What the task requires: Retype the data below, every word of it, exactly.

Stored data entries:

____

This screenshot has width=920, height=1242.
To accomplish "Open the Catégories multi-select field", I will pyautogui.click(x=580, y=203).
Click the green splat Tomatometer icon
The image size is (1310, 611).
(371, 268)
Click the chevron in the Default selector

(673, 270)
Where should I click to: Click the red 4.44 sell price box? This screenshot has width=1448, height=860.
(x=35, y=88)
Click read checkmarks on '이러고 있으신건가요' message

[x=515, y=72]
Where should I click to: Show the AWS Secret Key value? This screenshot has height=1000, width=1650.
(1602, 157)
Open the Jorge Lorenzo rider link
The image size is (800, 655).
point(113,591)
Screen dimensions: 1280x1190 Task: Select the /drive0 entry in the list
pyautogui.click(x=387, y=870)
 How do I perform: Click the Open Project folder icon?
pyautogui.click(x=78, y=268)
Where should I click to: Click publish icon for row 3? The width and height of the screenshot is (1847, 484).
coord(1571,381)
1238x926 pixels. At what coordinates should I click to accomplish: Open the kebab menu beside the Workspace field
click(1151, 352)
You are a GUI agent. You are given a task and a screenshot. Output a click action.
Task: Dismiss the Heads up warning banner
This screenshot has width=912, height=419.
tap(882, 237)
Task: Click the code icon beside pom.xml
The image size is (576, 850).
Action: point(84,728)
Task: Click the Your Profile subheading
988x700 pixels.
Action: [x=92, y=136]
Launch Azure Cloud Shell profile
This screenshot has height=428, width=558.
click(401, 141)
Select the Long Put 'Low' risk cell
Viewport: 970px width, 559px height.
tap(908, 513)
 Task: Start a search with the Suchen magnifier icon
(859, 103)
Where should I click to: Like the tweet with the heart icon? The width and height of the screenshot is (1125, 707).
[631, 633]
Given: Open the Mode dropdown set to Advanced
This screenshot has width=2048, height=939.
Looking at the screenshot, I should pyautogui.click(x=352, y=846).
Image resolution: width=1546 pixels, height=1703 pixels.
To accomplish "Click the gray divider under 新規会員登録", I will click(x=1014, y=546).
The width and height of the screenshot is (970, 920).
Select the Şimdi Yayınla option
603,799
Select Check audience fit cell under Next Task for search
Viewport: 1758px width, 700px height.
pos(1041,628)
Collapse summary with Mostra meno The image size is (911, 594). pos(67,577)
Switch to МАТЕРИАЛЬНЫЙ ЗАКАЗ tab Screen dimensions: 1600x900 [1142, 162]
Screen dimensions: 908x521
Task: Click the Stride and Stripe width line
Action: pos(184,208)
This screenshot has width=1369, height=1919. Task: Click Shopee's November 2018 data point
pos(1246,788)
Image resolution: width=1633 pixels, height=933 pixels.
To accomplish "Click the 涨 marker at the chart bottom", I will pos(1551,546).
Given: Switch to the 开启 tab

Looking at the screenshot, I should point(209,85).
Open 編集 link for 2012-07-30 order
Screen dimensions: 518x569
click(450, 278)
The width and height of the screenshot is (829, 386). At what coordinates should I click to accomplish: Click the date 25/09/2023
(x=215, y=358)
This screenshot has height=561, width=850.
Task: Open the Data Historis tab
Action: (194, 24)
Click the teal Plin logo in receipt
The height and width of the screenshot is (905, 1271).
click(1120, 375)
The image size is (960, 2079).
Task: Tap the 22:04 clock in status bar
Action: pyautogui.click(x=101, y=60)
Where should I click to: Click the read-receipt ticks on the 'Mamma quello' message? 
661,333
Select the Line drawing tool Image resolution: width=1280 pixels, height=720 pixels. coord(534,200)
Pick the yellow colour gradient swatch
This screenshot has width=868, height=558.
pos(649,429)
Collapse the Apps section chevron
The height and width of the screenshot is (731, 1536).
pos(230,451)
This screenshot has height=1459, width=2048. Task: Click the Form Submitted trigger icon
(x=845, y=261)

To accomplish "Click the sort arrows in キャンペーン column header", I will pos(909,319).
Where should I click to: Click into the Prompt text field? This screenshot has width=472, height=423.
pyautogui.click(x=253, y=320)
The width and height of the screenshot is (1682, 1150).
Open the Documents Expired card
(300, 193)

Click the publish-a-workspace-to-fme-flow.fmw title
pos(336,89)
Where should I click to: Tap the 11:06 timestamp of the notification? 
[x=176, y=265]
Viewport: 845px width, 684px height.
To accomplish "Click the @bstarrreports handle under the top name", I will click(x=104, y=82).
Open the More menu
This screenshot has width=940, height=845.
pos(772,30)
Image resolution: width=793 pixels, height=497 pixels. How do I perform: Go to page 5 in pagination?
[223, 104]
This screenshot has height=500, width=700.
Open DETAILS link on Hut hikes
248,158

____

Output:
This screenshot has width=920, height=1242.
To accomplish "Open the Catégories multi-select field", I will pyautogui.click(x=580, y=203).
Click the green splat Tomatometer icon
The image size is (1310, 611).
(371, 268)
Click the chevron in the Default selector

(673, 270)
Where should I click to: Click the red 4.44 sell price box? This screenshot has width=1448, height=860.
(x=35, y=88)
Click read checkmarks on '이러고 있으신건가요' message

[x=515, y=72]
Where should I click to: Show the AWS Secret Key value? This screenshot has height=1000, width=1650.
(1602, 157)
Open the Jorge Lorenzo rider link
The image size is (800, 655).
point(113,591)
Screen dimensions: 1280x1190 Task: Select the /drive0 entry in the list
pyautogui.click(x=387, y=870)
 How do I perform: Click the Open Project folder icon?
pyautogui.click(x=78, y=268)
Where should I click to: Click publish icon for row 3? The width and height of the screenshot is (1847, 484).
coord(1571,381)
1238x926 pixels. At what coordinates should I click to accomplish: Open the kebab menu beside the Workspace field
click(1151, 352)
You are a GUI agent. You are given a task and a screenshot. Output a click action.
Task: Dismiss the Heads up warning banner
This screenshot has width=912, height=419.
tap(882, 237)
Task: Click the code icon beside pom.xml
The image size is (576, 850).
Action: point(84,728)
Task: Click the Your Profile subheading
988x700 pixels.
Action: [x=92, y=136]
Launch Azure Cloud Shell profile
This screenshot has height=428, width=558.
click(401, 141)
Select the Long Put 'Low' risk cell
Viewport: 970px width, 559px height.
tap(908, 513)
 Task: Start a search with the Suchen magnifier icon
(859, 103)
Where should I click to: Like the tweet with the heart icon? The width and height of the screenshot is (1125, 707).
[631, 633]
Given: Open the Mode dropdown set to Advanced
This screenshot has width=2048, height=939.
Looking at the screenshot, I should pyautogui.click(x=352, y=846).
Image resolution: width=1546 pixels, height=1703 pixels.
To accomplish "Click the gray divider under 新規会員登録", I will click(x=1014, y=546).
The width and height of the screenshot is (970, 920).
Select the Şimdi Yayınla option
603,799
Select Check audience fit cell under Next Task for search
Viewport: 1758px width, 700px height.
pos(1041,628)
Collapse summary with Mostra meno The image size is (911, 594). pos(67,577)
Switch to МАТЕРИАЛЬНЫЙ ЗАКАЗ tab Screen dimensions: 1600x900 [1142, 162]
Screen dimensions: 908x521
Task: Click the Stride and Stripe width line
Action: pos(184,208)
This screenshot has width=1369, height=1919. Task: Click Shopee's November 2018 data point
pos(1246,788)
Image resolution: width=1633 pixels, height=933 pixels.
To accomplish "Click the 涨 marker at the chart bottom", I will pos(1551,546).
Given: Switch to the 开启 tab

Looking at the screenshot, I should point(209,85).
Open 編集 link for 2012-07-30 order
Screen dimensions: 518x569
click(450, 278)
The width and height of the screenshot is (829, 386). At what coordinates should I click to accomplish: Click the date 25/09/2023
(x=215, y=358)
This screenshot has height=561, width=850.
Task: Open the Data Historis tab
Action: (194, 24)
Click the teal Plin logo in receipt
The height and width of the screenshot is (905, 1271).
click(1120, 375)
The image size is (960, 2079).
Task: Tap the 22:04 clock in status bar
Action: pyautogui.click(x=101, y=60)
Where should I click to: Click the read-receipt ticks on the 'Mamma quello' message? 
661,333
Select the Line drawing tool Image resolution: width=1280 pixels, height=720 pixels. coord(534,200)
Pick the yellow colour gradient swatch
This screenshot has width=868, height=558.
pos(649,429)
Collapse the Apps section chevron
The height and width of the screenshot is (731, 1536).
pos(230,451)
This screenshot has height=1459, width=2048. Task: Click the Form Submitted trigger icon
(x=845, y=261)

To accomplish "Click the sort arrows in キャンペーン column header", I will pos(909,319).
Where should I click to: Click into the Prompt text field? This screenshot has width=472, height=423.
pyautogui.click(x=253, y=320)
The width and height of the screenshot is (1682, 1150).
Open the Documents Expired card
(300, 193)

Click the publish-a-workspace-to-fme-flow.fmw title
pos(336,89)
Where should I click to: Tap the 11:06 timestamp of the notification? 
[x=176, y=265]
Viewport: 845px width, 684px height.
To accomplish "Click the @bstarrreports handle under the top name", I will click(x=104, y=82).
Open the More menu
This screenshot has width=940, height=845.
pos(772,30)
Image resolution: width=793 pixels, height=497 pixels. How do I perform: Go to page 5 in pagination?
[223, 104]
This screenshot has height=500, width=700.
Open DETAILS link on Hut hikes
248,158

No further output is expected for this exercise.